MATERIAL PROVIDED –
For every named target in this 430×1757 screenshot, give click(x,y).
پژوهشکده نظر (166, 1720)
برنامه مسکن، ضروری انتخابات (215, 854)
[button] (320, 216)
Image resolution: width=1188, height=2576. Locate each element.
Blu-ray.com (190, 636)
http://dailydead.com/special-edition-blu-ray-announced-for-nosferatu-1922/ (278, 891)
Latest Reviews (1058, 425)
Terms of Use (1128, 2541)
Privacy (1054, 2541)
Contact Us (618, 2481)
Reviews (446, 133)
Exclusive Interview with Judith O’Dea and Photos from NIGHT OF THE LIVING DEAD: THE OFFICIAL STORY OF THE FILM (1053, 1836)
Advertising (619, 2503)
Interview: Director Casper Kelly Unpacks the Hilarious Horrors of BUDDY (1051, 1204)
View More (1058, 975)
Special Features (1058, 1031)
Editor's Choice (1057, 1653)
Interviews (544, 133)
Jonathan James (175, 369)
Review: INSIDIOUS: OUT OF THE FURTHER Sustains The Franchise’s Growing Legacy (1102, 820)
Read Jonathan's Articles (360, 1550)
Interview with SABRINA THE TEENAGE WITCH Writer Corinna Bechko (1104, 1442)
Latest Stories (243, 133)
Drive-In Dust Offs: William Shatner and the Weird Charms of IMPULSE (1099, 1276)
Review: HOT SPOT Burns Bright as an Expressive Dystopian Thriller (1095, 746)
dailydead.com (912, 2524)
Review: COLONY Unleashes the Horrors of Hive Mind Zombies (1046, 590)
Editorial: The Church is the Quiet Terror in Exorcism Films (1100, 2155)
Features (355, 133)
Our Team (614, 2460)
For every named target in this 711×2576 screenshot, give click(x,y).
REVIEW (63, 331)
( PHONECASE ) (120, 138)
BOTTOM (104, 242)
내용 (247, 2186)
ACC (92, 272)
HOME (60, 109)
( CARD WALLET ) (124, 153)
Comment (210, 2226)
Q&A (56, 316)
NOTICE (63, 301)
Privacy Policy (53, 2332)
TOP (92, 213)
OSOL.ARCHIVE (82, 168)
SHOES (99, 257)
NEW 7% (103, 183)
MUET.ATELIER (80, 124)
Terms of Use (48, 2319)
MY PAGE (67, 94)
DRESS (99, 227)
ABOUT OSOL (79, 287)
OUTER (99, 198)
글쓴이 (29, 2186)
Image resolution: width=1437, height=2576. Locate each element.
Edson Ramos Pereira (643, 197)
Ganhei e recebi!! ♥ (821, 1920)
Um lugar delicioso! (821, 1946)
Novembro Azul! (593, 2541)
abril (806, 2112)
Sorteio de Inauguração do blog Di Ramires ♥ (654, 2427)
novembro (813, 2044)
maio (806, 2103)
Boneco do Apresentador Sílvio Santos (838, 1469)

EXERCISE DESCRIPTION –
In full and without edits, repeat the listing above.

RESPONSE BOX –
For every named target in this 430×1757 screenshot, give click(x,y).
پژوهشکده نظر (166, 1720)
برنامه مسکن، ضروری انتخابات (215, 854)
[button] (320, 216)
Image resolution: width=1188, height=2576. Locate each element.
Blu-ray.com (190, 636)
http://dailydead.com/special-edition-blu-ray-announced-for-nosferatu-1922/ (278, 891)
Latest Reviews (1058, 425)
Terms of Use (1128, 2541)
Privacy (1054, 2541)
Contact Us (618, 2481)
Reviews (446, 133)
Exclusive Interview with Judith O’Dea and Photos from NIGHT OF THE LIVING DEAD: THE OFFICIAL STORY OF THE FILM (1053, 1836)
Advertising (619, 2503)
Interview: Director Casper Kelly Unpacks the Hilarious Horrors of BUDDY (1051, 1204)
View More (1058, 975)
Special Features (1058, 1031)
Editor's Choice (1057, 1653)
Interviews (544, 133)
Jonathan James (175, 369)
Review: INSIDIOUS: OUT OF THE FURTHER Sustains The Franchise’s Growing Legacy (1102, 820)
Read Jonathan's Articles (360, 1550)
Interview with SABRINA THE TEENAGE WITCH Writer Corinna Bechko (1104, 1442)
Latest Stories (243, 133)
Drive-In Dust Offs: William Shatner and the Weird Charms of IMPULSE (1099, 1276)
Review: HOT SPOT Burns Bright as an Expressive Dystopian Thriller (1095, 746)
dailydead.com (912, 2524)
Review: COLONY Unleashes the Horrors of Hive Mind Zombies (1046, 590)
Editorial: The Church is the Quiet Terror in Exorcism Films (1100, 2155)
Features (355, 133)
Our Team (614, 2460)
For every named target in this 711×2576 screenshot, give click(x,y).
REVIEW (63, 331)
( PHONECASE ) (120, 138)
BOTTOM (104, 242)
내용 (247, 2186)
ACC (92, 272)
HOME (60, 109)
( CARD WALLET ) (124, 153)
Comment (210, 2226)
Q&A (56, 316)
NOTICE (63, 301)
Privacy Policy (53, 2332)
TOP (92, 213)
OSOL.ARCHIVE (82, 168)
SHOES (99, 257)
NEW 7% (103, 183)
MUET.ATELIER (80, 124)
Terms of Use (48, 2319)
MY PAGE (67, 94)
DRESS (99, 227)
ABOUT OSOL (79, 287)
OUTER (99, 198)
글쓴이 (29, 2186)
Image resolution: width=1437, height=2576. Locate each element.
Edson Ramos Pereira (643, 197)
Ganhei e recebi!! ♥ (821, 1920)
Um lugar delicioso! (821, 1946)
Novembro Azul! (593, 2541)
abril (806, 2112)
Sorteio de Inauguração do blog Di Ramires ♥ (654, 2427)
novembro (813, 2044)
maio (806, 2103)
Boneco do Apresentador Sílvio Santos (838, 1469)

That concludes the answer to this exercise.